MCDONNELL: What we were able to show was, if these compounds were very, very weak estrogens, these compounds that McLachlan had tested, and when tested together, their activity's no more than additive, and not the synergistic. And so there was no surprises.

GROSSMAN: Meanwhile, McLachlan himself discovered he couldn't repeat the experiment, so last month, he published a letter in "Science," retracting his original findings. His letter left a lot of researchers scratching their heads, wondering how such a mistake could occur in the lab of a respected scientist like John McLachlan, who formerly directed a federal research program. Some scientists wonder if some contaminant fouled up the original experiment. Others speculate that maybe the synergy effect really did occur, but some critical factor that no one knows about, changed in the laboratory. The big question is, what to do next. Some researchers now dismiss synergy as an important effect, and say the traditional, one at a time method of testing compounds, is vindicated. But others, like Tufts University biologist Ana Soto, disagree. Professor Soto herself has found that certain synthetic chemicals affect human breast cells 10 times more powerfully in mixtures.
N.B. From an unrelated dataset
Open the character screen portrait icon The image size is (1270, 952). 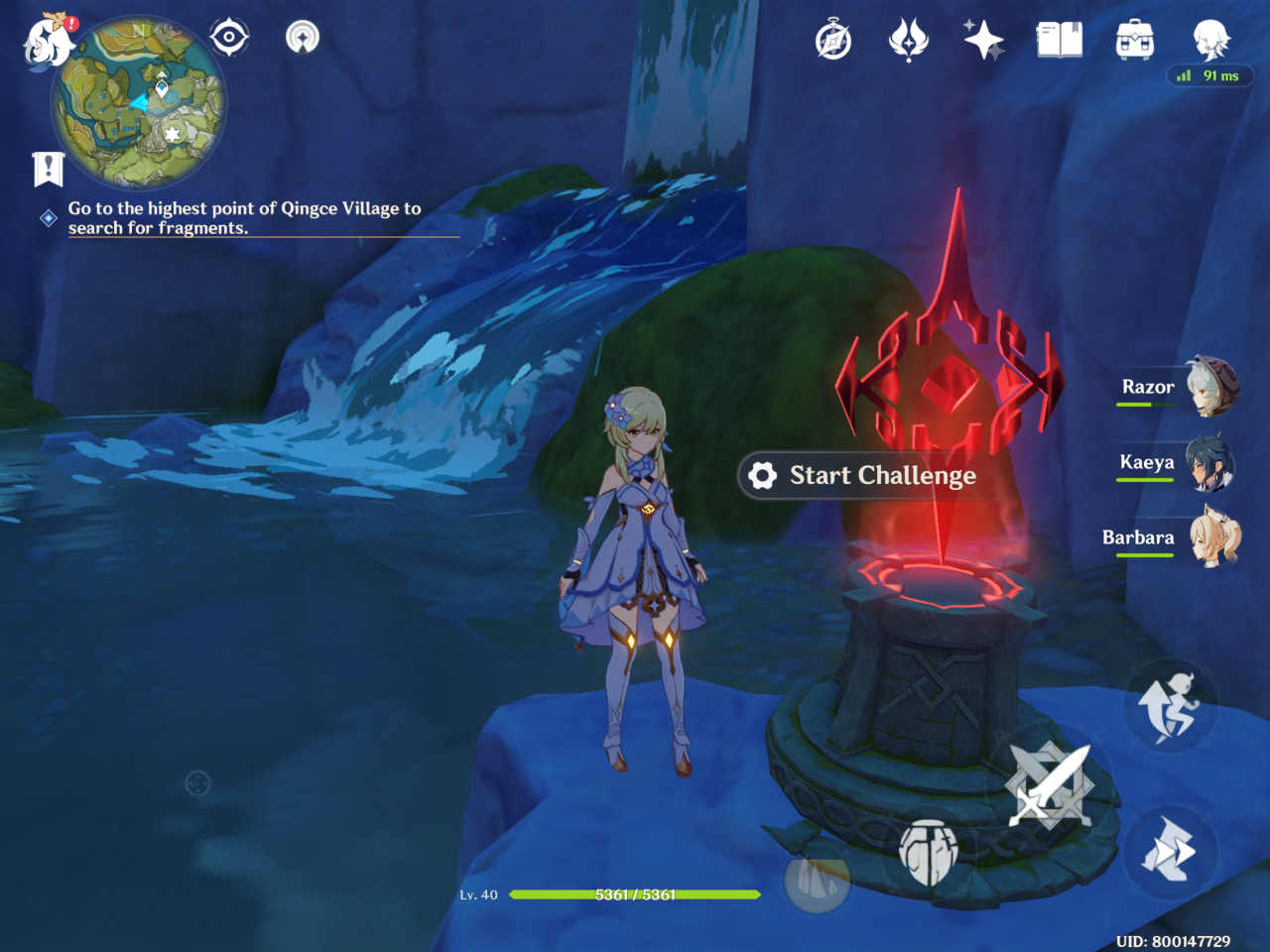coord(1210,40)
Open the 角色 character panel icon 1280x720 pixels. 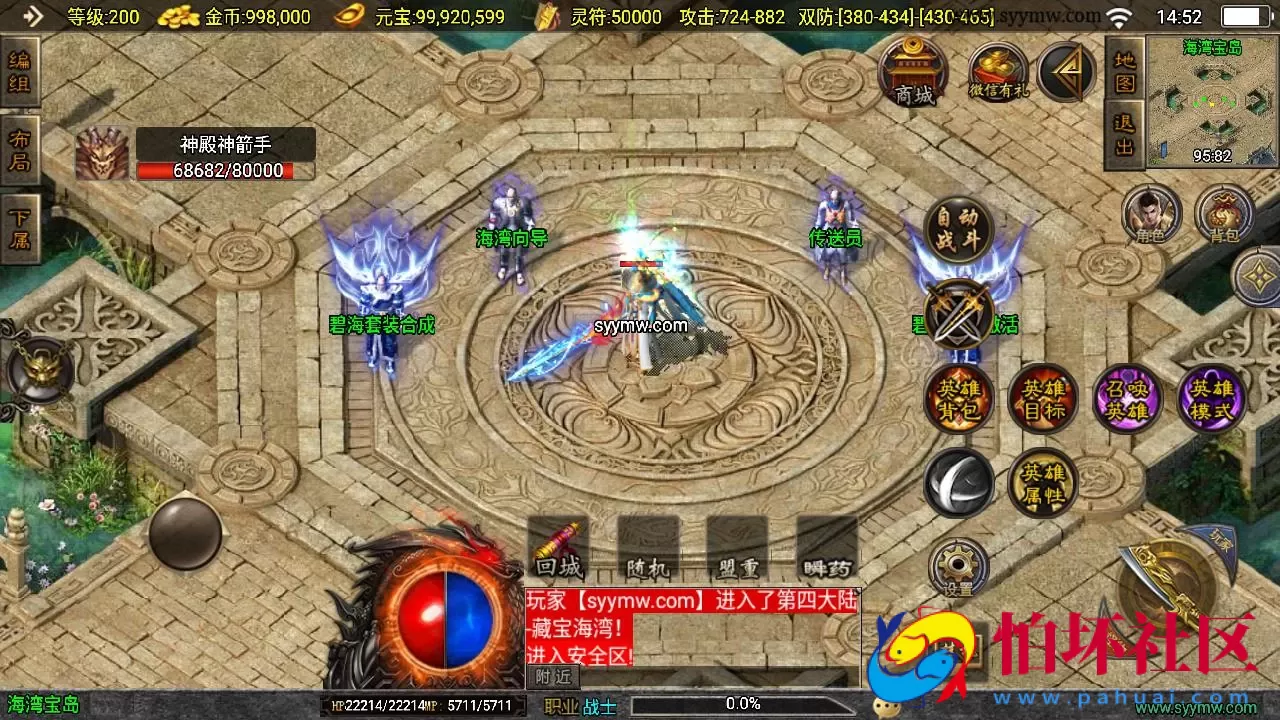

SOTO: This hasn't changed anything, the fact that the paper was retracted. There are several other publications that show more than additive effects. They are not 1000 times higher than expected from simply additive, but they are none the less synergistic.

GROSSMAN: Meanwhile, Dr. Malathy Shekar of Wayne State University is reporting that she's seen large synergistic effects, more than 100-fold, in her experiments on breast cells. But her research hasn't been published yet, so it's a little too early to give it much weight. For Living on Earth, I'm Daniel Grossman.